Mugabe tried to suppress the competition within party ranks, and the party projected the appearance that the president remained fit and firmly in control. In December of last year, ZANU-PF nominated Mugabe as its sole presidential candidate for the 2018 elections.
Appearances, however, were hard to maintain as infighting grew more public and vicious. ZANU-PF split into two factions over the succession battle, one one that supported Vice President and Mugabe's liberation war ally Emmerson Mnangagwa, and one that supported the first lady.
Mnangagwa, 75 years old and known as "the crocodile," was a close Mugabe ally for decades before his abrupt dismissal on November 5. Mnangagwa retains the strong backing of liberation war veterans who have always played a large role in Zimbabwe's affairs and been considered a key pillar of the Mugabe government's support.
Grace Mugabe, 52, who married Mugabe in 1996 after the death of his first wife, has won genuine support among younger ZANU-PF activists. Her political rise over the past four years, however, has upset many Zimbabweans who see her as overly aggressive and power hungry.
Eyebrows were raised in 2014 when she was given a doctorate in sociology from the University of Zimbabwe just two months after registering at the school.
Late that same year, she fiercely criticized then-Vice President Joice Mujuru, saying she was plotting to overthrow the president. In December 2014, Mujuru was dismissed from her positions as vice president and within the ZANU-PF leadership.
The first lady made more headlines this year, most notably when she said her husband could run for re-election "as a corpse" if necessary. In August, she was accused of assaulting a model in a Johannesburg hotel room. The first lady refuted the allegation, saying she was trying to protect her sons from the woman, who she said was drunk.

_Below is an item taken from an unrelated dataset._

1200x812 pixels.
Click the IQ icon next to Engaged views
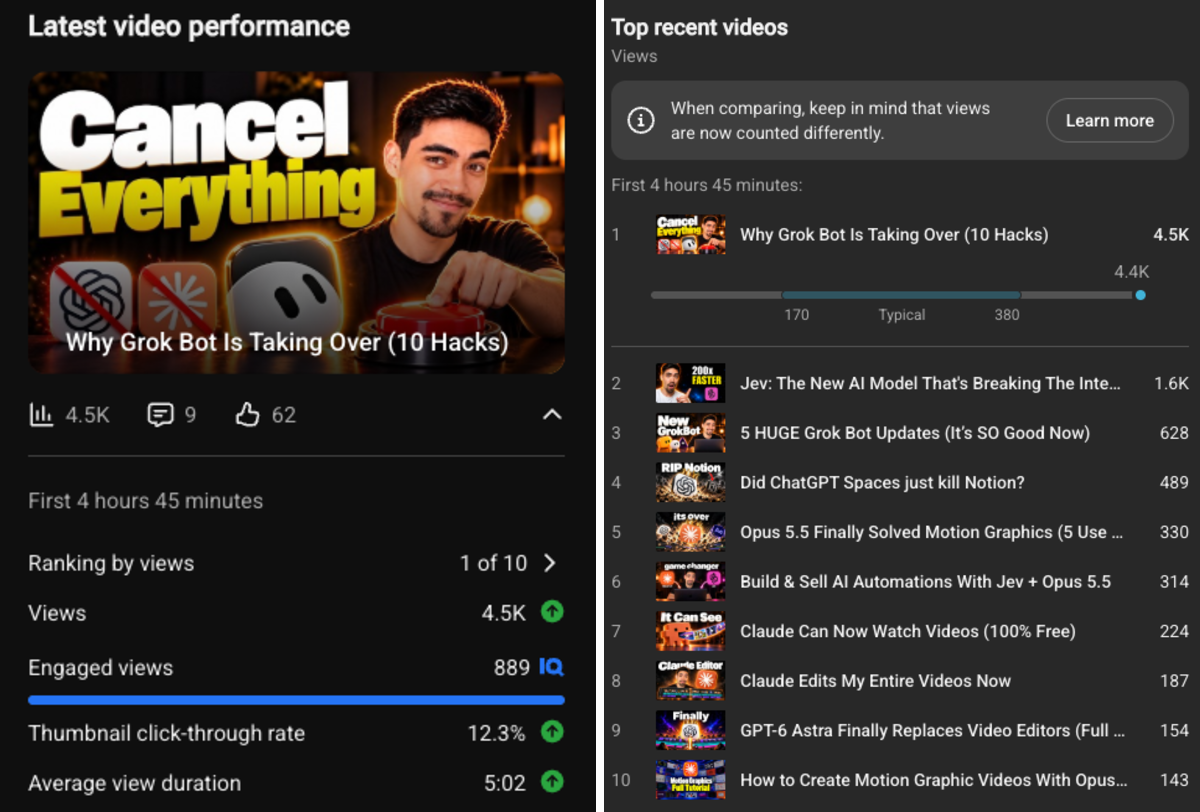pos(552,667)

The final straw apparently came last week when the president dismissed Mnangagwa as vice president and suggested that his wife would replace him, putting her a heartbeat — a weakening, aging heartbeat — away from the presidency.
Future of the Mugabes?
It remains to be seen what will become of the Mugabes. Few analysts think Mugabe and his wife will face severe retribution from the Zimbabwean people. For millions of Zimbabweans, the president remains the man who liberated them from colonial and white minority rule.
Analyst Alex Magaisa of the University of Kent predicts a soft landing for the couple, possibly outside the country, but he said he thinks Mugabe's close supporters are in for a rough time.
"I think those who were aligned to the first family, to President Mugabe and his wife, I think they are the ones who are going to face the brunt of the new regime," he told VOA.